Land use and water quality are unequivocally linked.  With the growing
population and urbanization, water quality becomes impaired in the immediate
stream and downstream due to vast increases in commercial and residential
development, non-point source pollution, wastewater treatment effluent and
combined sewer overflows.  Collectively, these describe the urban stream
syndrome.  However, the impacts of land use on water quality may be site
specific.  The North Branch Park River (NBPR) watershed contains many urban
streams, which are susceptible to urban stream syndrome.  The watershed is
an approximately 29-square mile sub-regional basin within the Connecticut
River basin.  Our study investigated the relationship between the water
quality and land use in eleven subwatersheds of the NBPR watershed, aiming
to provide land use recommendations to preserve our ecosystems.  The water
quality data were collected monthly from July 2011 to April 2012 and
analyzed for nitrogen, phosphorus, and environmental estrogens (17-beta
estradiol).

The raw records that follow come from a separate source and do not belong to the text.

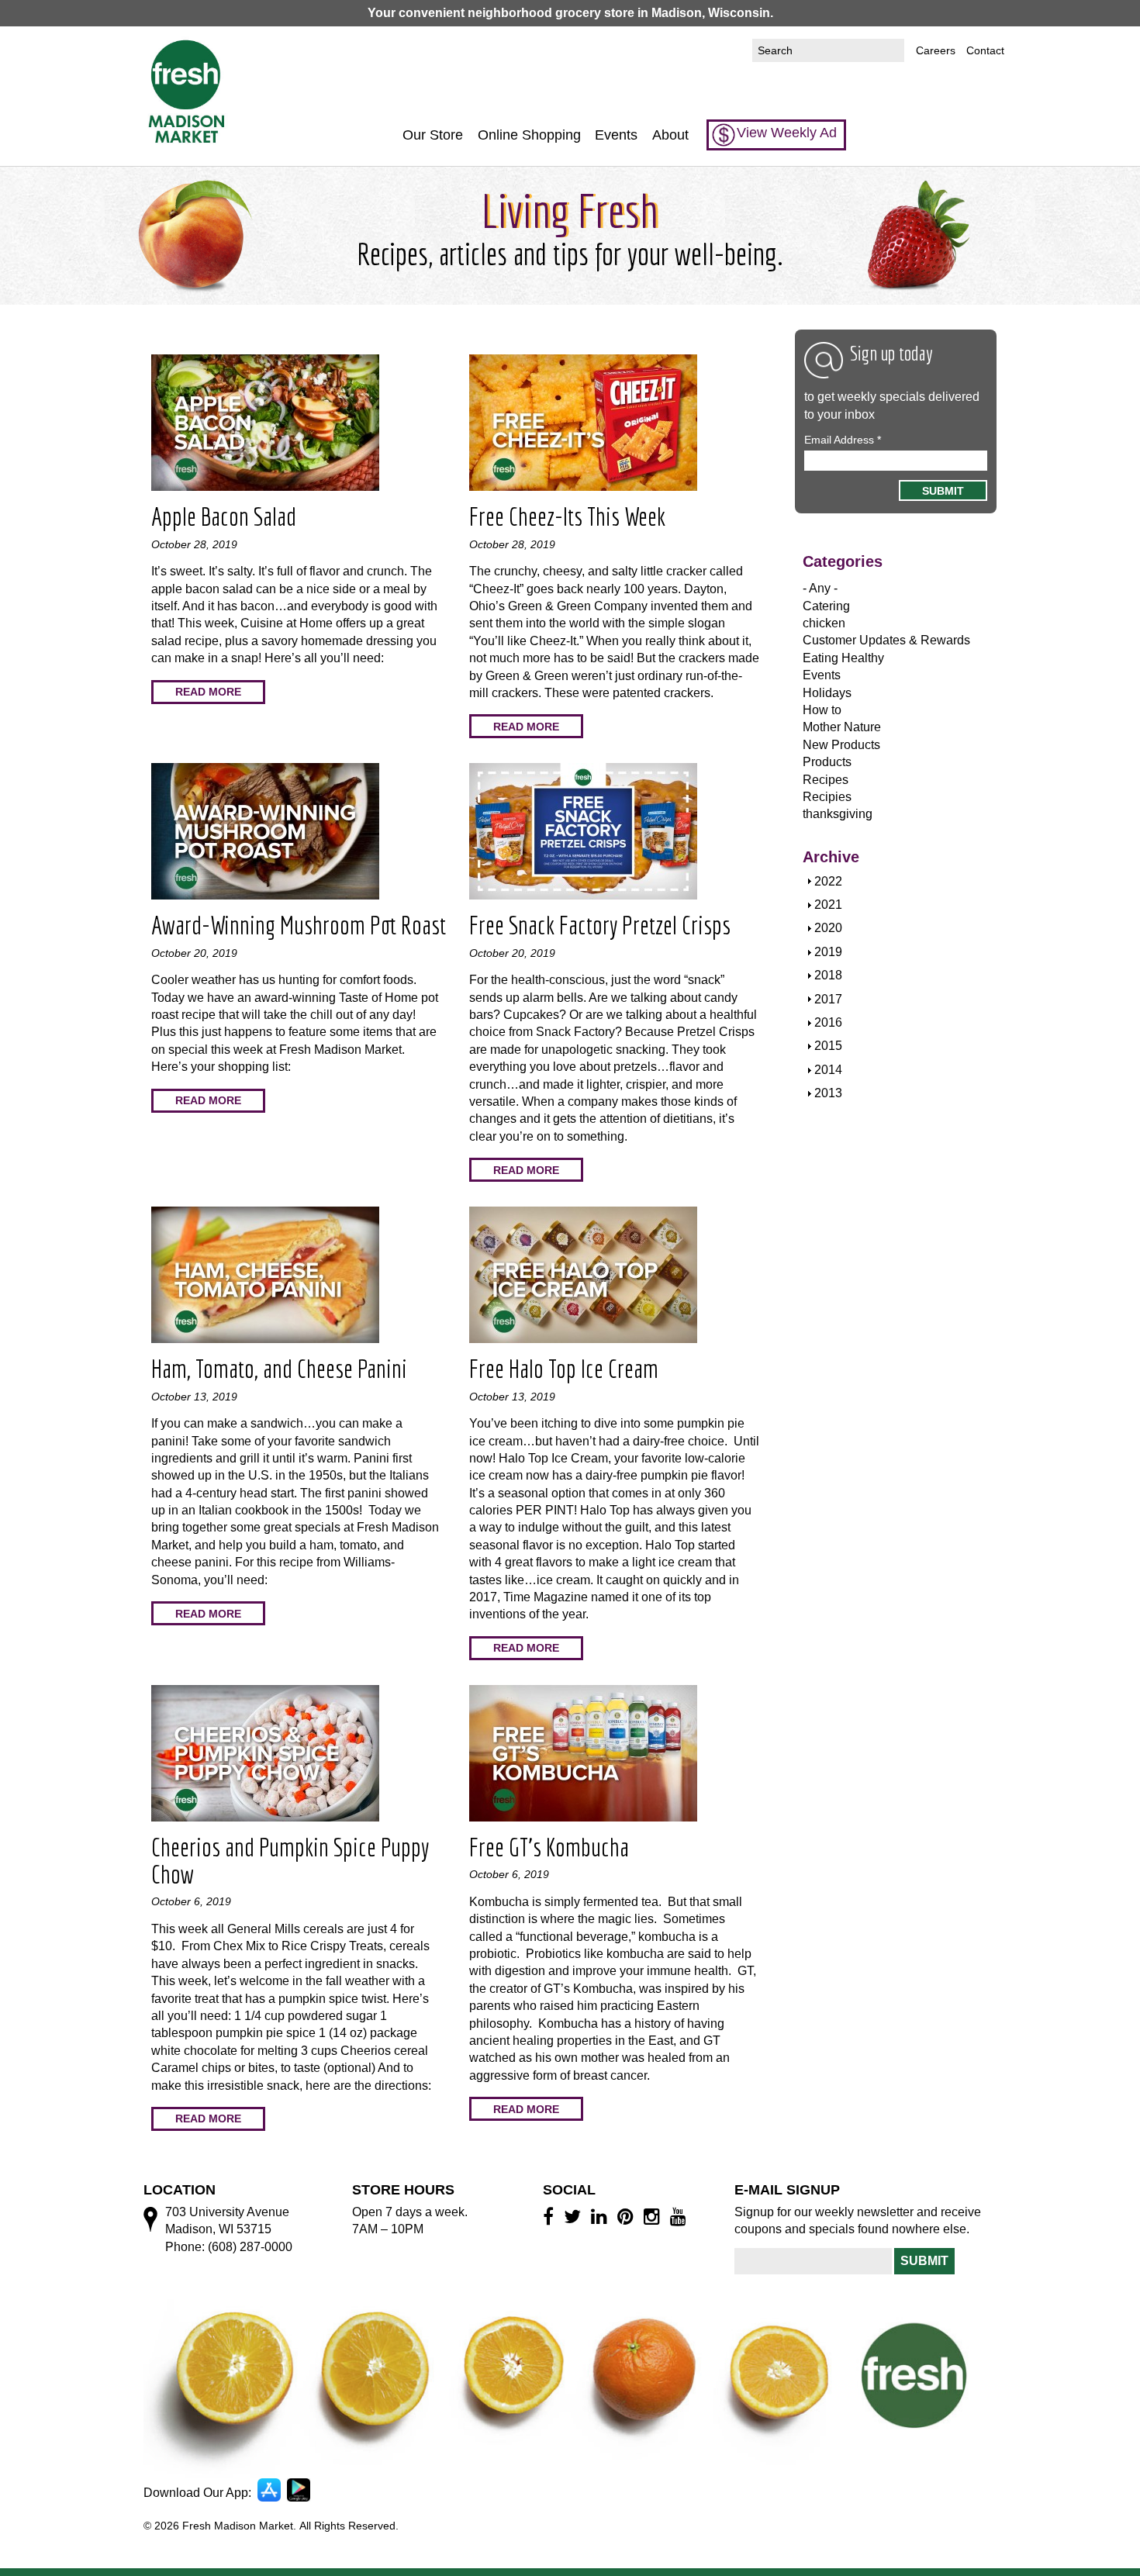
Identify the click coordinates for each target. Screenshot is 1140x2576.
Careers (935, 50)
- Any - (820, 588)
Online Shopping (529, 135)
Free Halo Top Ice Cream (563, 1369)
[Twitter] (575, 2216)
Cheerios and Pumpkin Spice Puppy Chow (290, 1860)
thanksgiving (837, 813)
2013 (828, 1093)
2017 (828, 999)
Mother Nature (842, 727)
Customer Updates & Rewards (886, 640)
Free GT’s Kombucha (549, 1847)
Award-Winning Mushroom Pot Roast (298, 925)
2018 (828, 975)
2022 (828, 881)
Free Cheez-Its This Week (567, 516)
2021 (828, 904)
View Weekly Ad (787, 132)
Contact (985, 50)
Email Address (842, 439)
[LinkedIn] (601, 2216)
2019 (828, 951)
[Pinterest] (627, 2216)
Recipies (827, 796)
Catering (826, 606)
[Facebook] (550, 2216)
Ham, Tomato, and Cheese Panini (279, 1369)
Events (616, 135)
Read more (208, 691)
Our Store (432, 135)
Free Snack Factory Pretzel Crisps (600, 925)
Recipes (825, 779)
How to (822, 710)
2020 (828, 927)
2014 (828, 1069)
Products (827, 761)
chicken (824, 623)
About (670, 135)
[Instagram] (654, 2216)
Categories (843, 561)
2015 (828, 1045)
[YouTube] (680, 2216)
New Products (841, 744)
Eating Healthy (843, 658)
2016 (828, 1022)
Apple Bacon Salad (223, 516)
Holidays (827, 692)
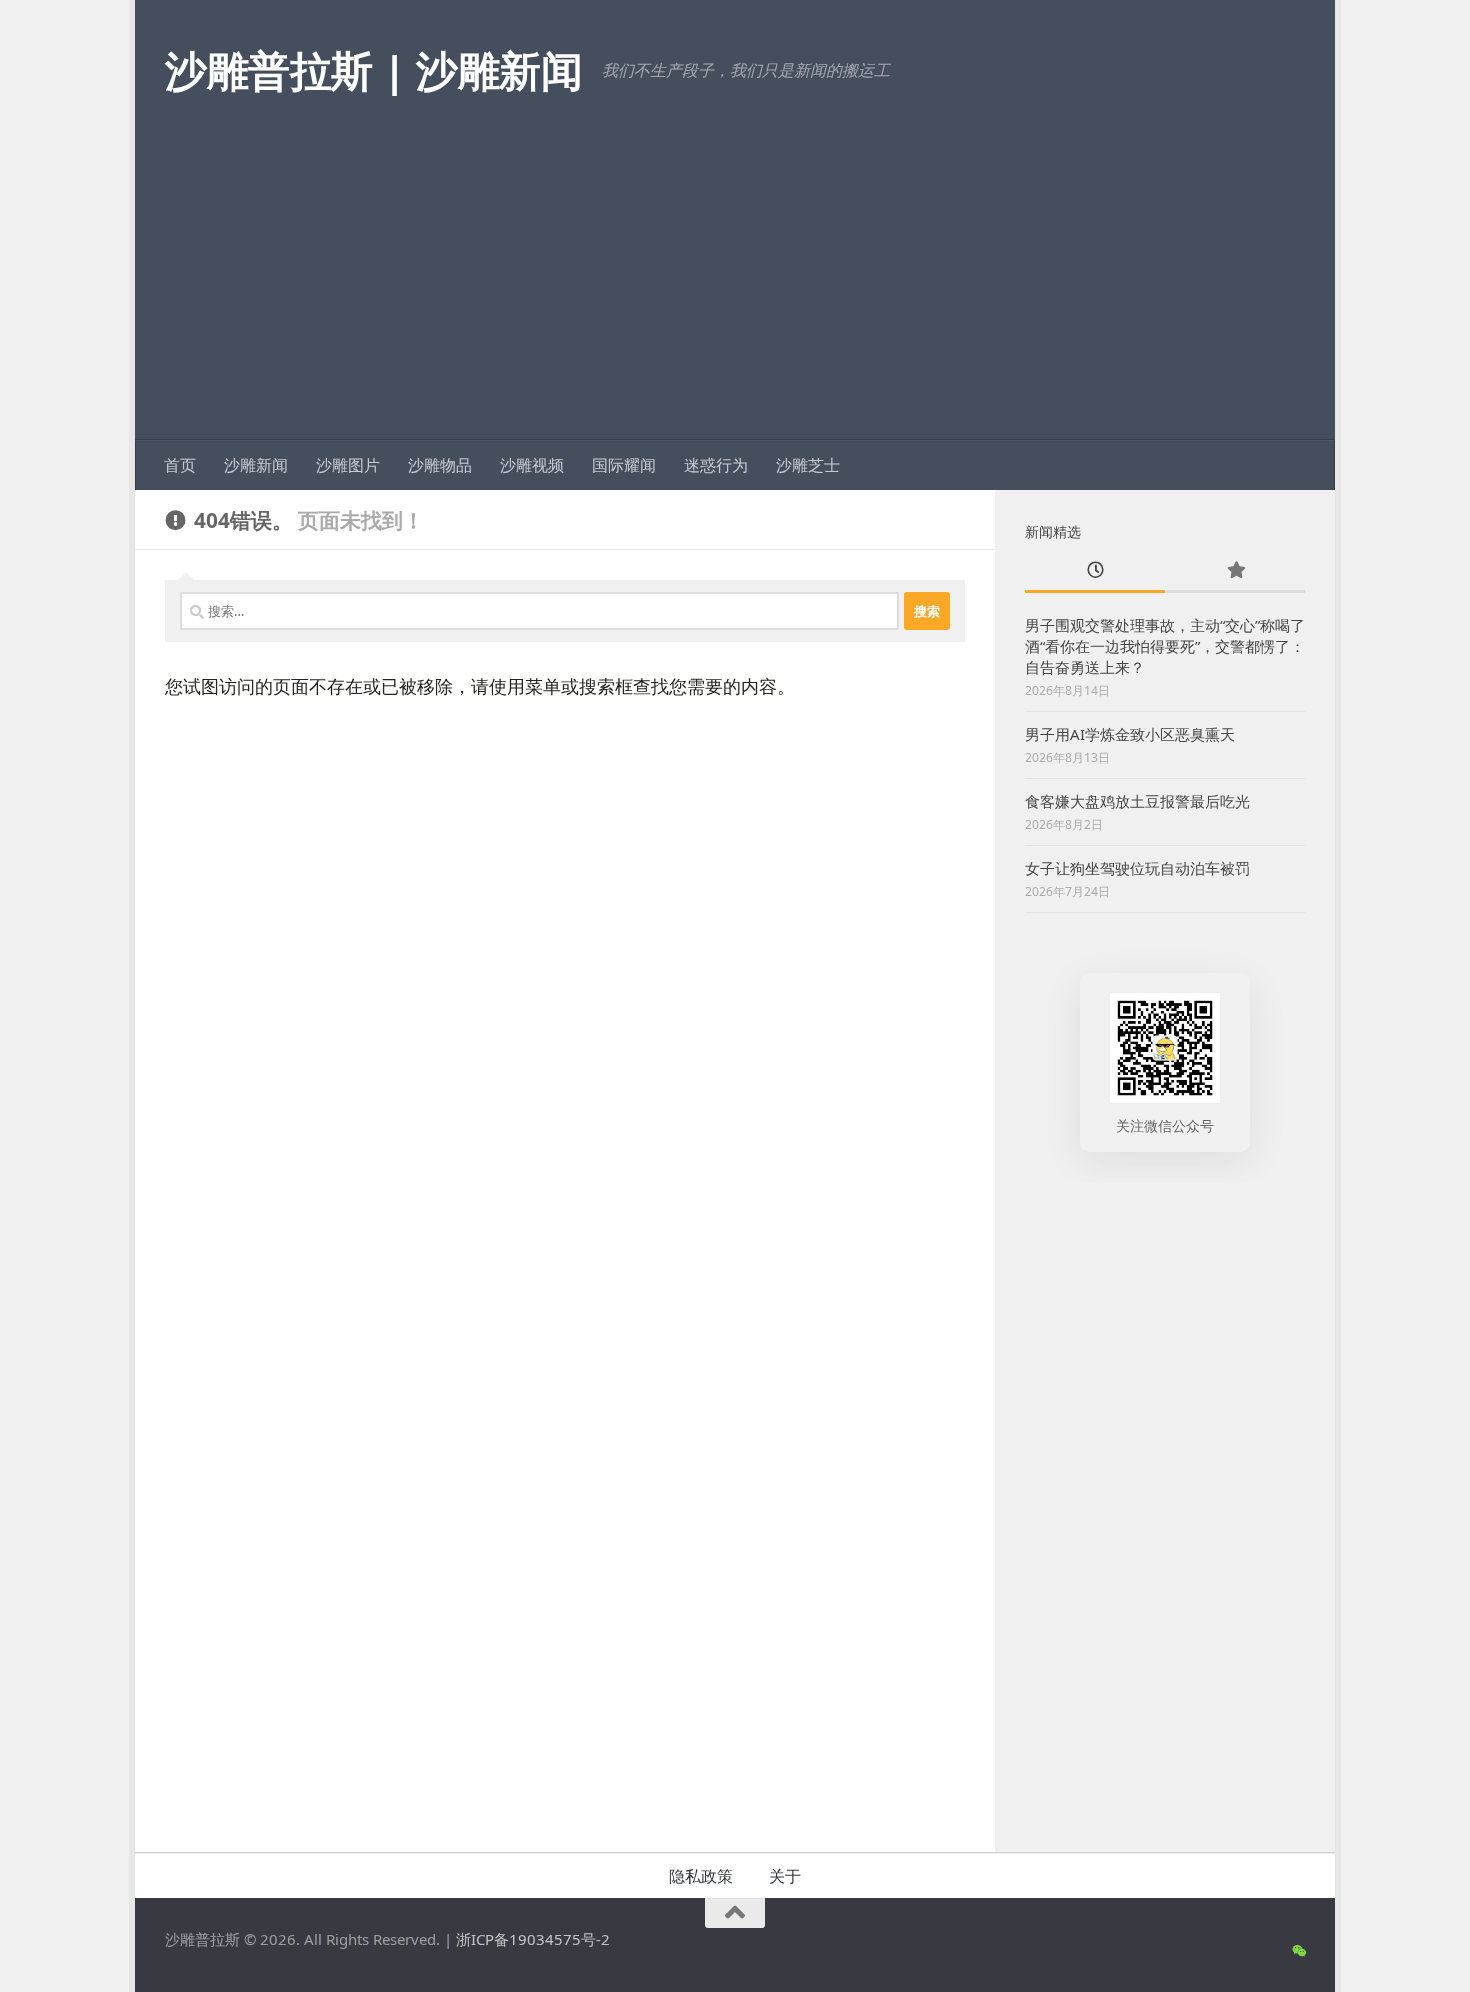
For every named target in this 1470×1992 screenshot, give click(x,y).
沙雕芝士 (808, 465)
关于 (785, 1876)
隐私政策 (701, 1876)
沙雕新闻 (256, 465)
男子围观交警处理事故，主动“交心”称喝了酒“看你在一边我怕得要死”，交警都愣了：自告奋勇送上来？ (1165, 646)
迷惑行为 (716, 465)
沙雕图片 (348, 465)
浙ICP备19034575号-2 (533, 1939)
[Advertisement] (735, 290)
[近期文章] (1095, 571)
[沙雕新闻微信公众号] (1298, 1951)
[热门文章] (1235, 571)
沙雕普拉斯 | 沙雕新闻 (373, 69)
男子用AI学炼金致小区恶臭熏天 (1130, 734)
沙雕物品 (440, 465)
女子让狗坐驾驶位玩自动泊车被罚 (1137, 868)
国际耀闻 (624, 465)
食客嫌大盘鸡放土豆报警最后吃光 (1137, 801)
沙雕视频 (532, 465)
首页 (180, 465)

Additionally benthic macroinvertebrates were investigated in one
subwatershed to test the water quality.  Land use was categorized in terms
of forest cover, agricultural cover, developed areas, and others.  The
correlations were investigated between the land use and water quality.

Results/Conclusions

Our results showed seasonal changes of total phosphate and soluble reactive
phosphate in the eleven streams whereas nitrate concentrations did not have
obvious seasonal change but varied greatly between sites.  The annual
average (July 2011 to April 2012) of total phosphate ranged from 54 to 130
µg/L in different streams and the average of soluble reactive phosphate
varied from 29 to 70 µg/L.  However, nitrate concentrations differ 15 times:
from 0.1 to 1.5 mg/L among streams.  The correlations suggested total
phosphorus decreased with the increased forest cover and it increased with
the increased cover of developed areas as well as impervious cover.  Nitrate
concentrations might be positively related to the agricultural cover.  We
also found environmental estrogens were high in the watershed and closely
associated with rain events: 60-100 pg/mL in base flow and 50-200 pg/mL
after rain events.  In one subwatershed, the benthic invertebrate study
revealed Shannon-Weaver diversity index ranged from 1.0 to 2.3 at five
sites, indicating a relatively healthy ecosystem.  However our watershed
study suggested water quality in the whole watershed should raise concerns,
particularly about phosphate and environmental estrogens.  In order to
improve water quality and ecosystem health of the NBPR watershed, land use
and management ought to be planned appropriately.